Sam France and Jonathan Rado took Foxygen from being their high-school recording project to capturing the attention of the independent music community at large with stellar albums that blended multiple classic rock & roll reference points into catchy collage-minded tunes.
Their 2013 effort We Are the 21st Century Ambassadors of Peace & Magic saw the band at the peak of its powers, channeling (or directly borrowing from) Dylan, Jagger, Bowie, Reed, and dozens of other rock innovators but somehow avoiding coming off as sheer derivation through inspired songwriting, carefully groomed presentation, and an unnameable charm.
With follow-up ...And Star Power, Foxygen expand outward from their concentrated songwriting style, offering up a stuffed double album that zips from murky FM radio rock to bristling punk and back to cosmic balladry over its 24 tracks and 82-minute playing time.

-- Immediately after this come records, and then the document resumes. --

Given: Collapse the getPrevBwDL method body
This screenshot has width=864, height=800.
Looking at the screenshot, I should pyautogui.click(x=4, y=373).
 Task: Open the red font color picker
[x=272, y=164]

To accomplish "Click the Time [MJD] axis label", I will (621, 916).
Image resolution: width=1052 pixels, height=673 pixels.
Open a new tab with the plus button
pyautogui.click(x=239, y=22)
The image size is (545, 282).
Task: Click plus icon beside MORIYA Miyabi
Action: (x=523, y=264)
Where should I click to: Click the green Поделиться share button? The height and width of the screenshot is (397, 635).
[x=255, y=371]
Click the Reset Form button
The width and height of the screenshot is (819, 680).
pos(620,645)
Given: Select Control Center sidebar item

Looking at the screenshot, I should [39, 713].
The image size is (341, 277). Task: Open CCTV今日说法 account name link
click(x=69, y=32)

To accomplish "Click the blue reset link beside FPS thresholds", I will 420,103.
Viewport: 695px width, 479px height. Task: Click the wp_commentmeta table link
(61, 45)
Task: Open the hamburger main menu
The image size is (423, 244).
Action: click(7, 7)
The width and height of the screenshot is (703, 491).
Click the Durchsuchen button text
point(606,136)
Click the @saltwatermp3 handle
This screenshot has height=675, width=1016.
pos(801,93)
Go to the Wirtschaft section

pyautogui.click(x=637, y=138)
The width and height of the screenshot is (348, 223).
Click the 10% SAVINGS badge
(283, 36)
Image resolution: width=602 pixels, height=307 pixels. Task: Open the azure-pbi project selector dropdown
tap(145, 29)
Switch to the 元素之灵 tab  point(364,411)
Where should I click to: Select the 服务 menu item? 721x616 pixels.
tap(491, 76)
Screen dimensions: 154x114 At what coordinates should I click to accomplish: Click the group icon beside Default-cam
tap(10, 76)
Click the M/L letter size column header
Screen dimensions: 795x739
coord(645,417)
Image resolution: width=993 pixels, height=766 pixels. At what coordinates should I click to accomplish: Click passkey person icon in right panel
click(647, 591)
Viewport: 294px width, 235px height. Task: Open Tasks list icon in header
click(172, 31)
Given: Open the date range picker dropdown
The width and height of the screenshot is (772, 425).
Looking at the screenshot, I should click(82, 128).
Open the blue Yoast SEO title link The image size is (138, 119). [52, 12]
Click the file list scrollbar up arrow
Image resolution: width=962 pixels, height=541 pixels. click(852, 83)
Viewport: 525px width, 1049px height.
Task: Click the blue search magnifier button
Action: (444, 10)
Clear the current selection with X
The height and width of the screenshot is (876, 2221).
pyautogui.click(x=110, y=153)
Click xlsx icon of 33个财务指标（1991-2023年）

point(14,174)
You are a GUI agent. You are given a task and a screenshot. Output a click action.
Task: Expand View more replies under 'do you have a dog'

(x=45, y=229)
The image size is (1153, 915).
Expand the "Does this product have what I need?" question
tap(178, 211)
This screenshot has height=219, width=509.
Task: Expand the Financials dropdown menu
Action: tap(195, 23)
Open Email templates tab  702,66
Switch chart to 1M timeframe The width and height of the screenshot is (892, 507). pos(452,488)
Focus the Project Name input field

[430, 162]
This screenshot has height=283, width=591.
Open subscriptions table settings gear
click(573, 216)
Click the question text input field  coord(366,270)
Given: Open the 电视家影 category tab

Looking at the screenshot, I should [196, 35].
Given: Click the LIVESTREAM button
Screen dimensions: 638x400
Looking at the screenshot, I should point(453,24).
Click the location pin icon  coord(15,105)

Divided loosely into four parts, the album begins with a chapter titled "The Hits & Star Power Suite." This is a brazen but honest move on the band's part, because the album does indeed begin with four of its strongest tunes.
"How Can You Really" taps into the same late-night confessional feel of Todd Rundgren's '70s hits, moving along breezily with a choir of perky background singers, horn sections, and the hookiest chorus of the album.
Sludgier but still catchy are soft rock ballad "Coulda Been My Love" and "Cosmic Vibrations," a tune that shifts from a burst of "White Light/White Heat" noise into a morphine-addled reworking of Bob Dylan's "Sad-Eyed Lady of the Lowland." The first quarter of the album has the most shadows of what made the band stand out initially.
Even the sometimes annoying ambling of "Star Power Suite" eventually coagulates into an anthemic high point with "What Are We Good For," its third and most songlike movement.
Shortly afterwards, however, the album gives in to its overstuffed impulses, offering up half-baked songs, formless jamming, tweaky punk interludes, and what amounts to nearly an hour of trying to separate the muddy filler from anything even remotely inspired.
With its few gems often separated by long stretches of queasy, confusing tracks, almost half of the album could have easily been left on the cutting-room floor.
That might be the point.
The unedited flailing, strung-out production, and half-asleep vibe that permeates much of ...And Star Power is no doubt intentional, and works sometimes.
Foxygen's meticulous attention to detail is one of the best aspects of their sound, and even when they're burying decent ideas beneath demo-quality performances on songs like "Cannibal Holocaust" and "Everyone Needs Love," it's clear they're making exactly the album they set out to.
Looking to impenetrable, over-ambitious albums like A Wizard, a True Star as blueprints gives a little context to what may have inspired the often exhausting nature of ...And Star Power.
Unfortunately, the final product often feels joyless and manic, and many listeners may give up before sitting through the entire beast.